Transformers are making their way from generative AI and large language models down to embedded chips.

Avi Baum, chief technology officer and co-founder of Hailo in Israel, talks to Nick Flaherty about the different use cases for transformer AI driving its third generation of chip design.

“There’s a huge span of misuse of terms in this domain,” says Baum. “Transformers are the major building blocks that arrived from natural language processing (NLP) but now it is being used across many fields, for imaging, audio, text, whatever. And this is as critical as these are complementary to CNNs,” he tells eeNews Europe.

The technology is already being used to reduce the bandwidth of 5G radio networks by de-noising the data, and even by re-creating digital avatars for video conferencing with the first generation Hailop-8 chip.  “At Hailo our support for transformers is growing over time, driven by our customers,” he said.

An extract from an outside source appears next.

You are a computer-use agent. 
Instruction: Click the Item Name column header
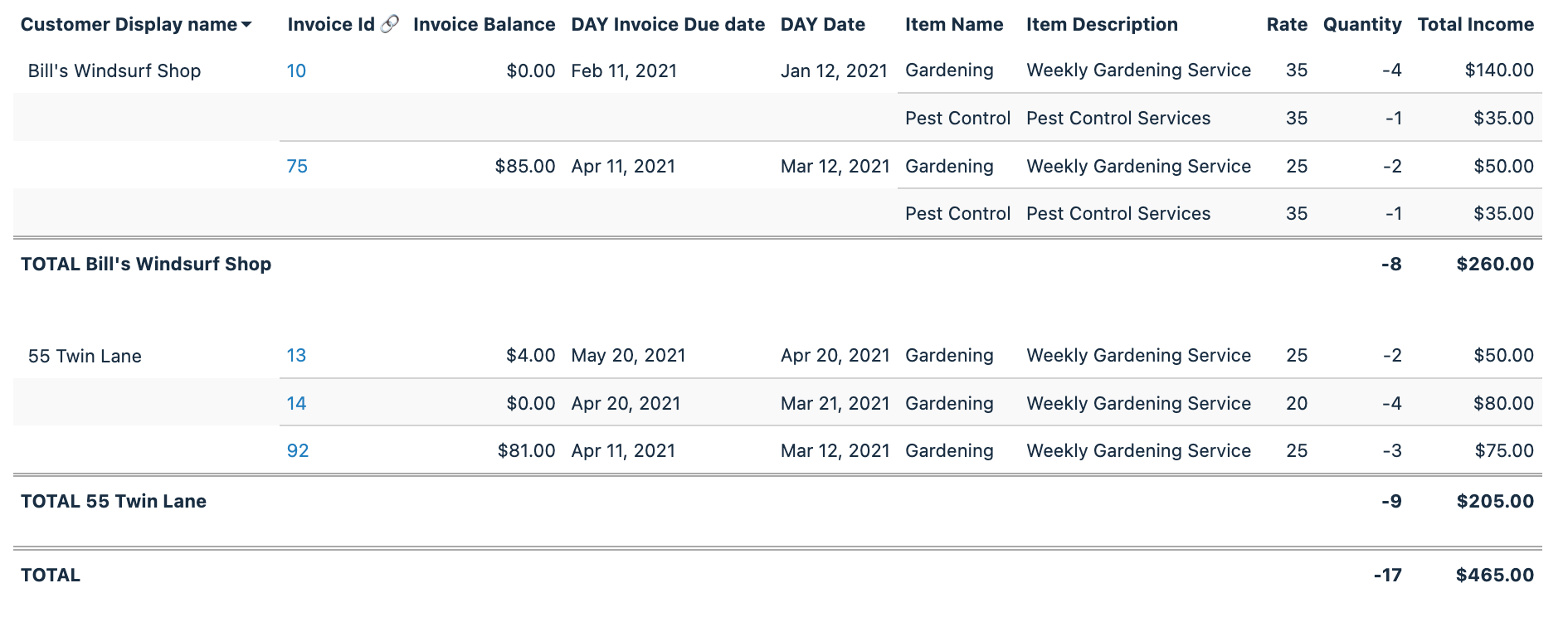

The company is one of the best funded AI chip designers, raising $224m according to Crunchbase. The second-generation chips launched in March and currently sampling are being tweaked to add support for transformer AI, and this is a key area for the third generation architecture that is under development.

While transformers are key to cloud-based generative AI systems such as Dall-E and ChatGPT, they are also being used for image recognition at the edge on embedded chips such as the Hailo-8 processor. The key is the balance of cloud and local processing fro individual use cases, he says.

“People are using Generative AI for two different things, for generating content such as new images from a text prompt., but I see many cases where people are extending GenAI to anything with LLMs or multiple modalities to build AI for the new age. That creates a lot of confusion,” he said.